A cultura Bouyei é uma cultura eminentemente oral. De fato, como sua alfabetização foi bem tardia, sua tradição oral tem grande riqueza e profundidade. É notável não apenas por suas histórias tradicionais, contos de fadas e fábulas, mas também por seus provérbios e canções, que usam analogias, metáforas, rimas, imagens e aliterações (Snyder, 1998). Da sabedoria tradicional das suas centenas de provérbios, talvez possamos destacar três certamente marcantes, como «Comer bem não é tão bom como viver bem» (ibid., p. 66), que transmite a sábia ideia de que a felicidade e o hedonismo não precisa andar de mãos dadas; «Não se come carne de porco, mas vê-se um porco a andar» (ibid., p. 67), ou, por outras palavras, só porque não fez algo antes não significa que não possa ver o que precisa ser feito e faça; e «Só quando o rio tem água é que os peixes ficam e fazem sua morada, só quando a floresta tem árvores é que os pássaros ficam e fazem seus ninhos» (ibid., p. 79), um provérbio de sabedoria ecológica que transmite a ideia, de geração em geração, essa sobrevivência só pode ocorrer dentro de um sistema de suporte.

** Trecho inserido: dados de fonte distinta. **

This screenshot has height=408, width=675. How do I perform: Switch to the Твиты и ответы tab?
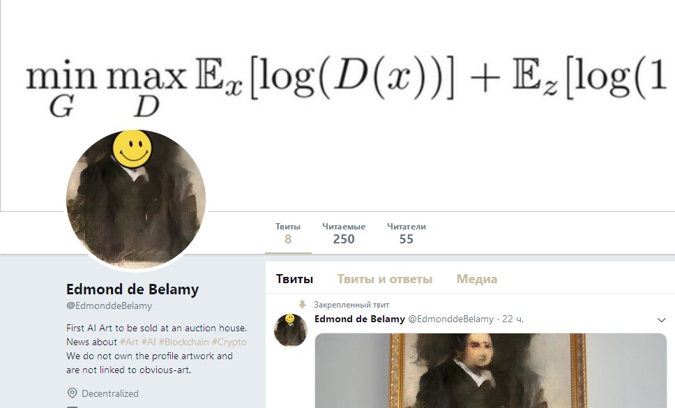pos(384,279)

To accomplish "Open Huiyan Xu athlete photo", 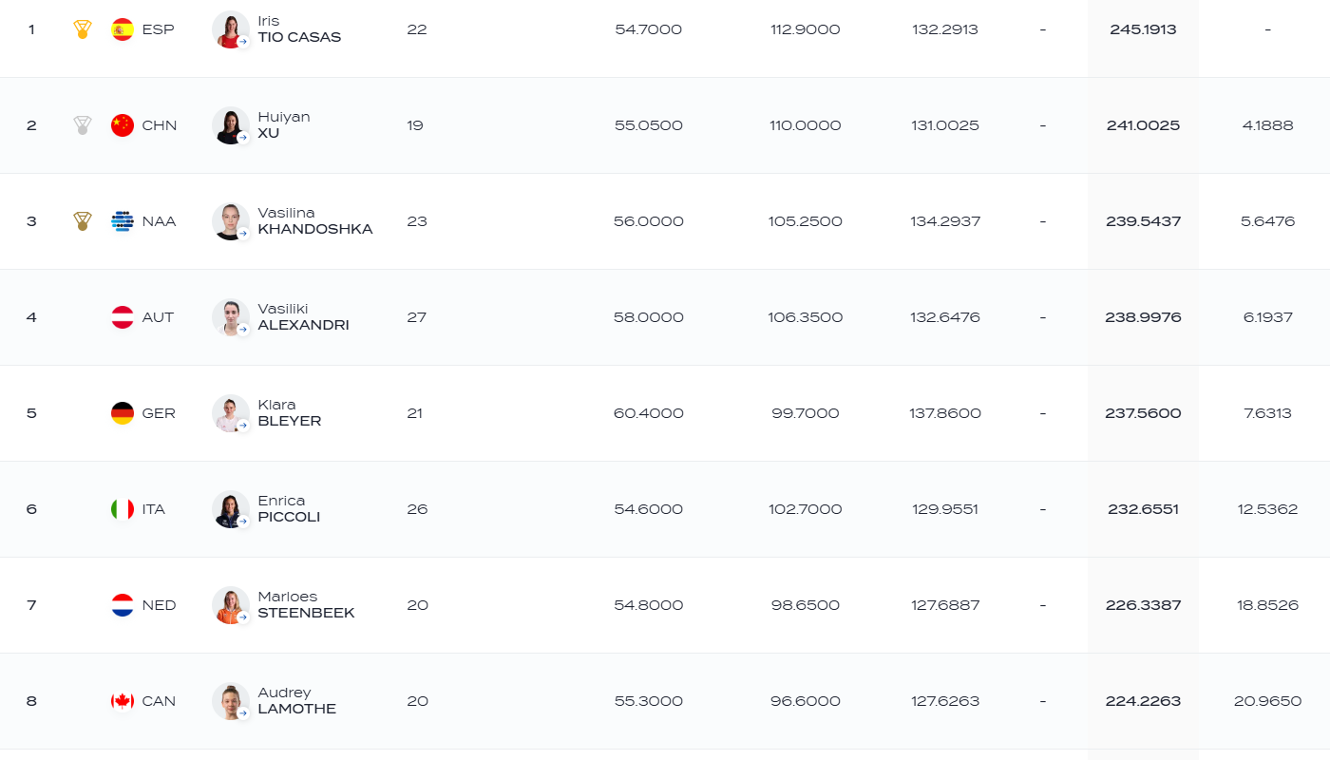I will pos(231,125).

Os Bouyei são conhecidos pelas suas canções tradicionais, utilizadas por ocasião de celebrações ou situações sociais, como canções de boas-vindas aos convidados, canções de luto, trabalho, casamento, bem como canções de despedida, como as oferecidas pelas meninas para Mangye na história. Por exemplo, em casamentos, homens e mulheres jovens são convidados a cantar antífonas peculiares, enquanto, nas montanhas de Biandan, mulheres idosas são convidadas a cantar canções de bênção junto ao fogo. Esta cantoria pode persistir dias e noites e até uma semana, sem repetir cançoes. (Centro de Informações da Internet da China, 2006).
Fontes
- China Internet Information Center (2006). The Bouyei ethnic minority. China.org.cn. Disponível em http://www.china.org.cn/e- groups/shaoshu/shao-2-bouyei.htm
- Snyder, D. (1998). Folk wisdom in Bouyei proverbs and songs. In Proceedings of the International Conference on Tai studies (29-31 Jul. 1998), pp. 61-87. Disponível em http://sealang.net/sala/archives/pdf8/snyder1998folk.pdf
- Yao, B. (ed.). (2014). 中国各民族神话 (Myths from Chinese Ethnic Groups). Shuhai Publishing House.

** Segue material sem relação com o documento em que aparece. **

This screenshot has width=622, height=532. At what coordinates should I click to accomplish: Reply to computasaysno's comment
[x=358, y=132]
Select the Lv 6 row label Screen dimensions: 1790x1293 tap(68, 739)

Associado ao texto da Carta da Terra
Preâmbulo: Para atingir este propósito, é imperativo que nós, os povos da Terra, declaremos a nossa responsabilidade uns para com os outros, com a grande comunidade da vida e com as futuras gerações.

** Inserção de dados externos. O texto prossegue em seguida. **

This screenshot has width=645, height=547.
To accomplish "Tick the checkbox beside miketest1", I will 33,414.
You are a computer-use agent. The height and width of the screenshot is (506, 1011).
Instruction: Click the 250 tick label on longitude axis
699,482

Outras passagens que esta história ilustra
Preâmbulo: Responsabilidade Universal – Todos partilhamos a responsabilidade pelo presente e pelo futuro, pelo bem-estar da família humana e de todo o mundo dos seres vivos.
Princípio 9c: Reconhecer os ignorados, proteger os vulneráveis, servir aqueles que sofrem, e permitir-lhes desenvolver as suas capacidades e alcançar as suas aspirações.
O Caminho a Seguir: Todos os indivíduos, famílias, organizações e comunidades têm um papel vital a desempenhar.